◆ **WHAT THE TASK REQUIRES**: According to the passage on copper-catalyzed sulfonylation, how many atoms away from the newly formed bond is the stereogenic center established?

◆ **EXCERPT TO READ**:
Researchers in the Miller Group at Yale University, published in the Journal of the American Chemical Society, have developed guanidinylated peptide ligands that enable copper-catalyzed asymmetric carbon-sulfur bond formation with remote stereocontrol. The chemistry achieves desymmetrization of diarylmethanes through cross-coupling with organosulfinates, installing sulfone groups while establishing a stereogenic center four atoms away from the newly formed bond. This work extends the utility of peptide-based asymmetric catalysis to a bond-forming process that had not previously been accomplished with remote stereoinduction.
Diarylmethane scaffolds appear throughout medicinal chemistry, making asymmetric access to these structures highly valuable. While peptide-based organocatalysts have proven effective for acylation and bromination reactions on diarylmethanes, extending peptide-mediated asymmetric catalysis to cross-coupling reactions presents distinct challenges. The Miller lab previously demonstrated that guanidinylated peptides serve as effective ligands for copper-catalyzed desymmetrizing cross-couplings forming carbon-carbon, carbon-oxygen, carbon-nitrogen, and carbon-iodine bonds. Sulfone-containing compounds constitute important scaffolds in pharmaceuticals, agrochemicals, and materials, yet catalytic enantioselective construction of carbon-sulfur linkages with remote stereocontrol had not been reported. The team hypothesized that sulfonylative desymmetrization might be achievable through peptidyl copper complexes engaging organosulfinate nucleophiles.

◆ **AVAILABLE DATA**:
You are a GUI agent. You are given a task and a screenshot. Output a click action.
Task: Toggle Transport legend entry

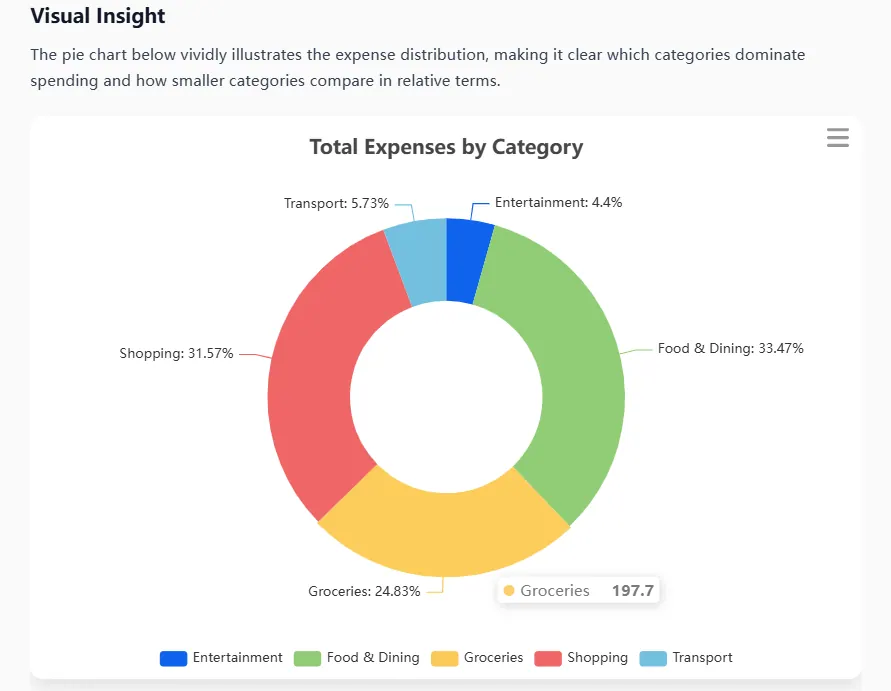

◆ **SOLUTION TO THIS EXERCISE**: Four atoms away.